Improper Integral - Odd Function and Symmetric range but Diverge

Question

I have learned the concept of improper integral and when it comes to the integral of an odd function, one needs to check the convergence of half interval first then if it converges, integral of total range would be $0$ e.g.

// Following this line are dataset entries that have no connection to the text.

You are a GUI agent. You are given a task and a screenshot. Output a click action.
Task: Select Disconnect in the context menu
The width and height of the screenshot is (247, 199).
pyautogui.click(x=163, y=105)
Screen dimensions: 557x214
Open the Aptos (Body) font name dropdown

Here I have a question. Is there any function that it is odd, converges when it is integrated from $0$ to $\infty$ but diverges when it comes to the case of $-\infty$ to $+ \infty$?

Answer 1

No there is not.

To check if the integral of the function converges, you need to check that

$$\int_0^\infty \vert f\vert <+\infty.$$

Since $f$ is odd, if this value is indeed finite, you also have

$$\int_{-\infty}^0 \vert f\vert=\int_0^{+\infty} \vert f(-x)\vert\mathrm dx=\int_0^\infty \vert f\vert <+\infty.$$

So such a counter-example does not exist, since

$$\int_{-\infty}^{+\infty} \vert f\vert=2\int_0^{\infty} \vert f\vert <\infty.$$

Answer 2

No. You are assuming that $f$ is odd and that the limit $\lim_{R\to+\infty}\int_0^Rf(x)\,dx$ exists. But then$$\int_{-\infty}^{+\infty}f(x)\,dx=\lim_{R\to+\infty}\int_{-R}^Rf(x)\,dx=\lim_{R\to+\infty}0=0.$$The second equality comes from the fact that $f$ is odd.